**To do**
1. In the post about dyspraxia and finding one's centre, which part of the coffee machine terrified the writer while working as a barista?
2. Carry on the post about dyspraxia and finding one's centre, picking up after its last sentence.

── Excerpted text ──

Updated: Nov 21, 2020
Once you find your centre you're sure to win wise words from a wise film (Mulan if you’re not familiar, the cartoon of course.) Finding my centre is like that assault course she has to do, especially climbing that big pole but every day and metaphorically of course. You won’t see me climbing any 20 feet poles unless it has been a particularly good night or I’m signalling to a local gang with a pair of Nikes. Anyway, words of wisdom indeed to a dyspraxic like me.
The thing that uncentres me or knocks me off balance is the fear of being caught. In many ways I don't care about the status quo and express myself in colourful clothes that would blind a bat. I have no problem dancing to my heart's content after one lemonade, but being caught out as “incapable of doing basic things” is where my fear comes from. People fall over, get lost but not daily. It doesn't necessarily drive their lives. Basic motor skills, spatial awareness, and depth perception are all things I am vividly aware of every day. I am very vigilant when I see a shoe untied on others because I know the disaster that comes, they cockily tuck in their shoelaces. I shake my head if only I had the confidence to do that. I'd be happy wearing shoes with Velcro, like the good old days to save my embarrassment.
Finding your centre is something that is repeated in inspirational quotes, yoga videos without a real sense of what it means to an individual. In yoga, you find it within. It’s about focusing your mind grounding & stability. If you lose your balance it's probably because your weight is too far forward or too far back, you’re unstable physically. Being aware of your centre, your core is the first step, but that doesn't do much unless you feel grounded. That feeling of even if a gust of wind came blowing you would still feel upright. I can ground myself but can easily lose it and end up tripping over my own feet a skill that I developed in childhood and I'm not afraid to take people down with me, sorry grandma.
I have built up strength but it still gets me, that light breeze can be a word, phrase, a sound, a smell that knocks me to the floor. The physical side is entrenched in the emotional. I had a brilliant movement teacher who taught me this. He didn't anything about personal life but he could see there was something unstable about me. The way that I walked, the way I held myself was like I was teetering off a cliff, trying not to look down. I became acutely aware of it at drama school although it wasn’t new to me as my unbalance would show itself in everyday life.
I worked as a barista and when I was taught to make coffee, I would stand as far away from the coffee machine as possible outstretched not looking, terrified of the milk steamer. I would always turn it the wrong way – and end up almost burning myself to the point where the barista in charge took it away from me, he said you have to get closer to the machine trust it and trust yourself. Haha, I don't know if you would if you were in my body.

───
── Given material ──

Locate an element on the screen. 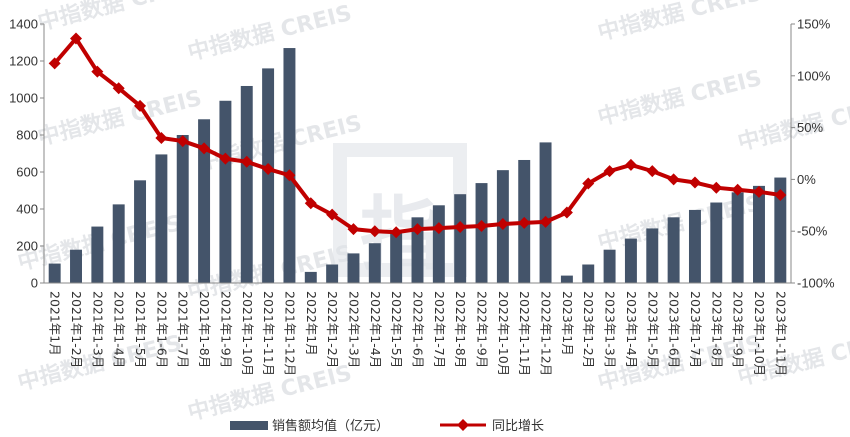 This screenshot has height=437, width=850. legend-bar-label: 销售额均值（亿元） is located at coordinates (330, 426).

───

**Task-by-task answers**
1. The milk steamer.

2.
So back to movement class. Can I have a volunteer? I started to do this confident thing where I put myself forward when people ask this, a lot of time I would watch, but now I always put my hand up first even if I'm not fully prepared, take the risk, feel the fear and do it anyway. I was chosen. He asked me to close my eyes. I felt like I would fall over. Even now, while I write this, I feel a little unstable. A bit off-kilter, (as they say). I’m leaning into my laptop. My throat feels tight. I feel as though I may fall over just sitting still. What he did felt like magic. He just gently led a body part asked me to name my parents & said
“You deserve to be here"
I was broken, however hopeful as it felt like this could be a way of putting me back together. Afterwards, I told one of the other teachers about that feeling of letting go and how amazing it felt.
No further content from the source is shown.